All of the panels contain cuts made by a variety of participants, which means when she walks through the space, Thomas can identify whose cuts are whose, pointing out one cutter’s especially delicate and angular knife strokes. “I could have done it all by myself, but I don’t think it would be as beautiful,” said Thomas.
Anyone who’s spent any time with Thomas’ work knows that her approach is deeply interdisciplinary; she’s a writer as much as a visual artist, and she pulls a literary thread through “The Geography of Innocence,” employing book titles and strategic phrases as leitmotifs.
“Color Wheel,” a cut-paper portrait of her cousin’s grandson, includes the titles of Richard Wright’s “Black Boy,” James Baldwin’s “Notes of a Native Son,” and Ta-Nehisi Coates’ “Between the World and Me.” Another image, “Wonder Boy,” features a little boy beaming over a rite of passage: his first library card. He is Emery Spearman, the son of Elisheba Johnson, co-founder of Wa Na Wari, and grandson of the scholar and author Charles Johnson.
Charles Johnson and Thomas are longtime friends, and while she was a student at Cornish, Elisheba Johnson got to know Thomas as a mentor and an important role model as a working artist.
Though she’d always known Thomas as a family friend, when she became an artist, Elisheba Johnson was able to “step into the gravitas of who [Thomas] was” — an artist mentored by preeminent artists Jacob Lawrence and Gwendolyn Knight — while still being “the most approachable, funny person you’ll ever meet.”
Johnson herself has been one of Thomas’ subjects, and when Thomas decided to add portraits of children she knows to her series for “The Geography of Innocence,” she asked for a photo of Emery, who is 9, from when he was about 4 or 5, recalled Johnson, because “that’s the time when anything is possible,” before that potential can be blunted by a lack of resources or adult support.
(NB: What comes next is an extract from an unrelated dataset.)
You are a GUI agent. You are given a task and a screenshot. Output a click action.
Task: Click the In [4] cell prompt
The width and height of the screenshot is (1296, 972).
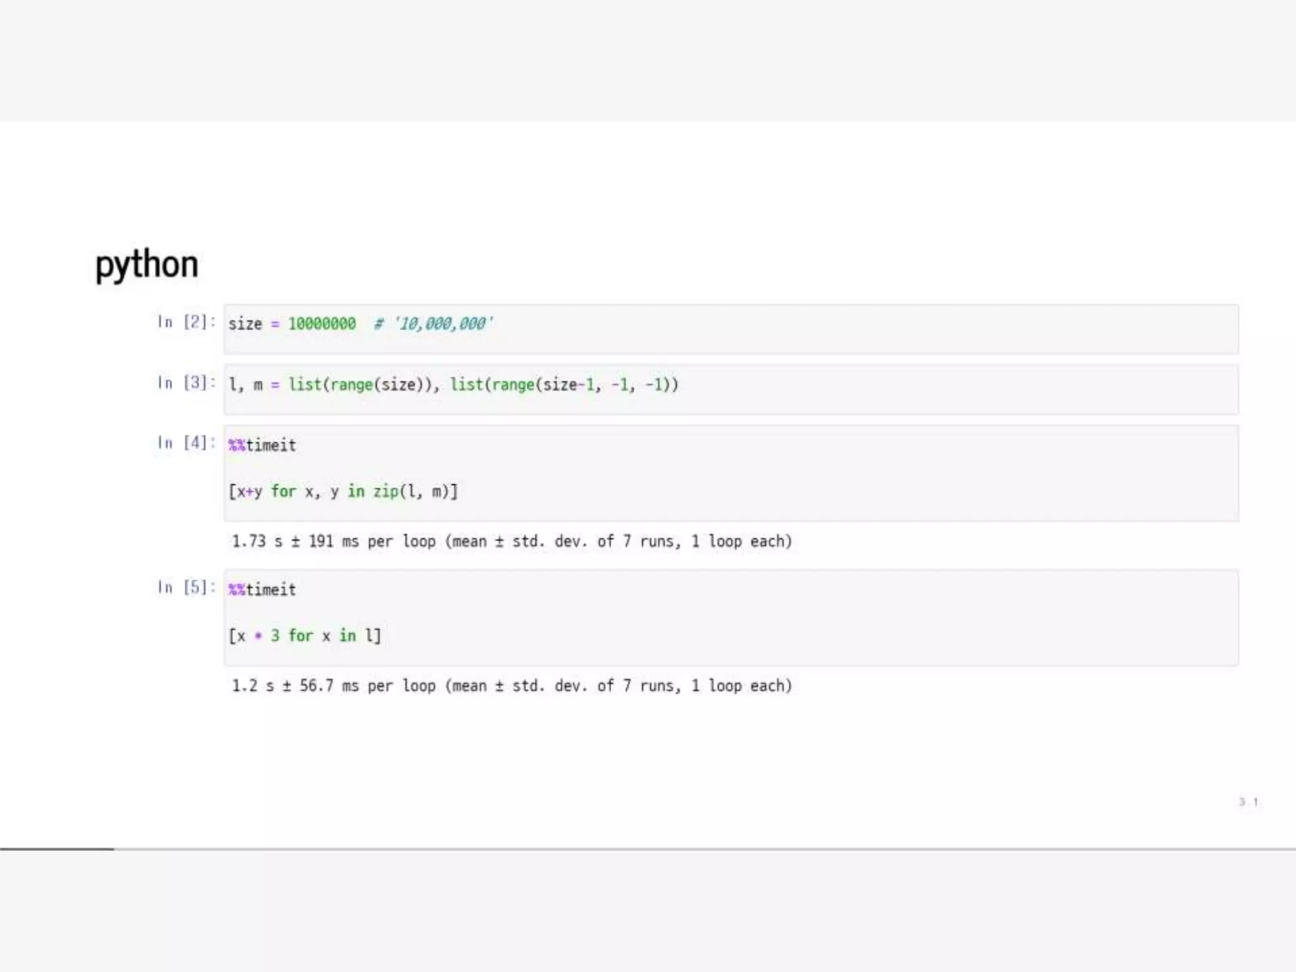[186, 443]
The artist wanted to capture “people’s innocence at this particular time,” said Johnson, as a way of seeing “our collective humanity.”
She dug up a photo of Emery, who learned to read when he was 4, getting his first library card.
Thomas responded to it. “I thought that was so amazing,” she said. “Because I just remember thinking that a library card was about the most magic thing a person could get.”
With Emery in mind, Johnson and her father co-wrote a series of books about “The Adventures of Emery Jones, Boy Science Wonder,” to give him “an adventure story he could see himself in,” Johnson said.
Thomas titled the portrait after the series.
While her work incorporates text and a suggestion of narrative — “The Geography of Innocence” even includes one of her poems — Thomas contrasts her approach with the explicit narrative that distinguishes the work of artists like Lawrence, a difference she also views as a generational shift.
“With Jacob and a number of the artists from his generation and a few decades after that, we’re talking about the concrete things that they were seeing in the world … the things that were happening, people living in squalor, people physically struggling on the street,” she said.
The struggle her work reckons with is more internal, cerebral, something every viewer is called upon to consider. “I create what I want from the other,” she said. “So it’s not a space for you to go and just think about all the bad things that happen to Black people or happen to Black children. What about your own children? What about you?”
The shift Thomas invites is highly personal. It’s also urgent. “I’m talking about what has to happen now. The battle has gone from the literal landscape into the heart,” she said. “And that is where the last change has to happen.”